VARIANT-SPECIFIC VACCINE On June 15, Pfizer and BioNTech announced that the European Medicines Agency (EMA) has initiated a rolling review for their variant-specific candidate SARS-CoV-2 vaccine. Major SARS-CoV-2 vaccine manufacturers have been working to update their vaccine profiles as evidence shows diminishing protection against new variants, particularly against the now-dominant Omicron variant. The Pfizer-BioNTech candidate is among the first updated vaccines to begin a formal regulatory review process. With the rolling submission process, the EMA will be able to review data as they become available. The EMA stated that its review will initially focus on manufacturing quality assurance and safety, followed by clinical trial safety and efficacy data as they become available. The announcement also indicated that the companies intend to submit an application to the US FDA in the near future. 

CANADA TRAVEL RESTRICTIONS The Canadian government announced that it will lift some SARS-CoV-2 vaccination requirements for domestic and international travel.

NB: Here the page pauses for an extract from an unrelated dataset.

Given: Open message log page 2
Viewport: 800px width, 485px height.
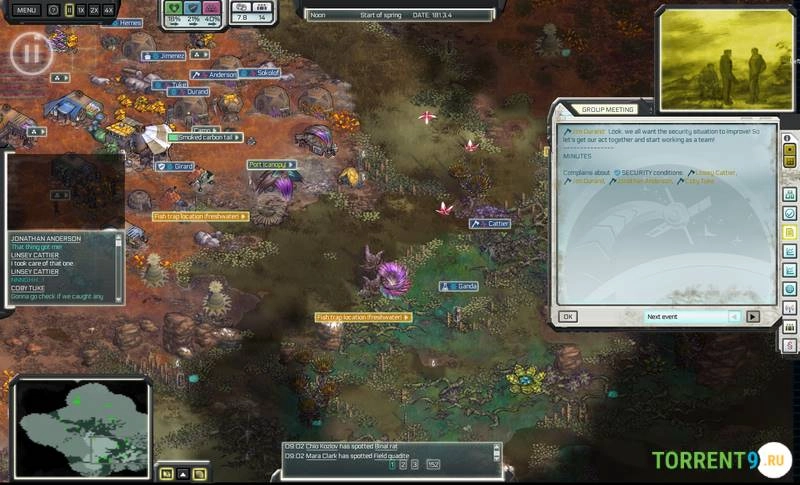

Starting June 20, Canada will no longer require vaccination for domestic or outbound air, bus, or rail passengers nor for federally regulated transportation sector personnel. Despite these changes, international travelers may still be subject to vaccination requirements. Notably, Canadian citizens and permanent residents who are not fully vaccinated must provide documentation of a negative SARS-CoV-2 test prior to entering the country, and they are subject to testing and quarantine requirements after their arrival. Travelers who are not citizens nor residents are still required to be fully vaccinated to enter Canada, but vaccination is no longer required for international rail or flights departing Canada. Due to the high risk of transmission, vaccination requirements will remain in effect for cruise ships, and other risk mitigation measures will continue for domestic travel, including mandatory mask use. Canada also announced that it will temporarily suspend mandatory random testing at airports through June 30, in an effort to reduce traveler wait times. Starting July 1, all required testing will be moved off-site to reduce the burden on airports.

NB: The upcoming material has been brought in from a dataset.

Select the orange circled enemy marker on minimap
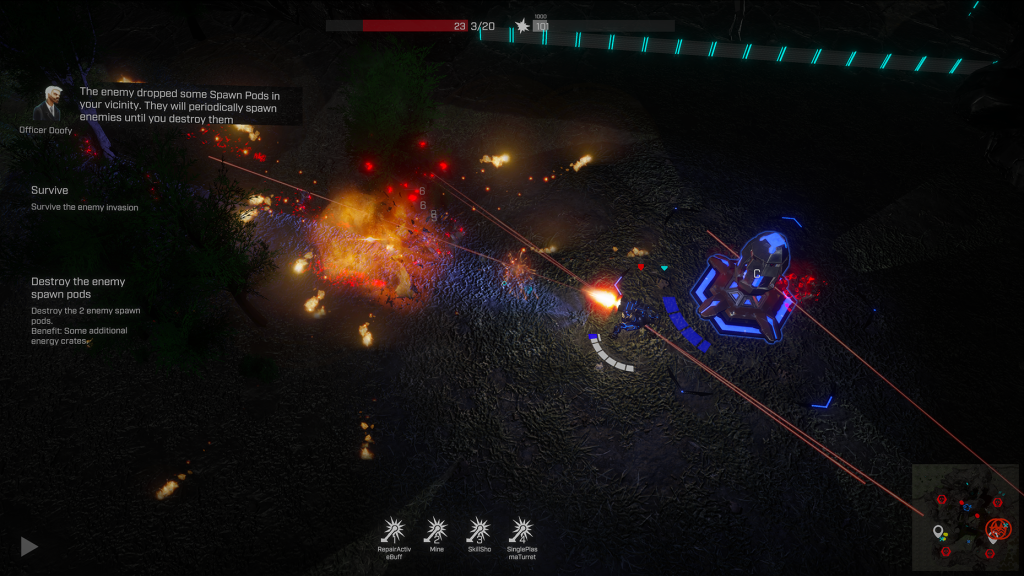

UNIVERSAL HEALTH CARE Researchers from several US universities, led by the Yale School of Public Health, published findings from their research on the projected benefit if the US had a universal healthcare system during the COVID-19 pandemic. The study, published in PNAS, found that the US could have prevented nearly 339,000 COVID-19 deaths and saved more than US$105 billion in just hospitalization costs under universal health care, based on excess hospitalizations and mortality attributable to the loss of employer-sponsored insurance and low insurance coverage during the pandemic. At the time the study was conducted, the cumulative COVID-19 mortality in the US was 973,459 deaths, so the projected total benefit of universal healthcare would have reduced US COVID-19 mortality by approximately one-third. In 2020 alone, the researchers estimate that universal health care could have prevented more than 200,000 total deaths, including from COVID-19 and non-COVID-19 causes. The absence of universal health care results in myriad barriers to accessing health services, including screening and testing critical to early diagnosis of COVID-19 and other health conditions as well as preventive services, such as vaccination. And the high cost of care can delay care-seeking behavior, which can result in more severe disease. The additional patient burden from COVID-19 also negatively impacted hospital capacity, which compounds increases in mortality. The researchers argue that the fragmented healthcare system and existing societal vulnerabilities left the US ill-prepared to combat the pandemic.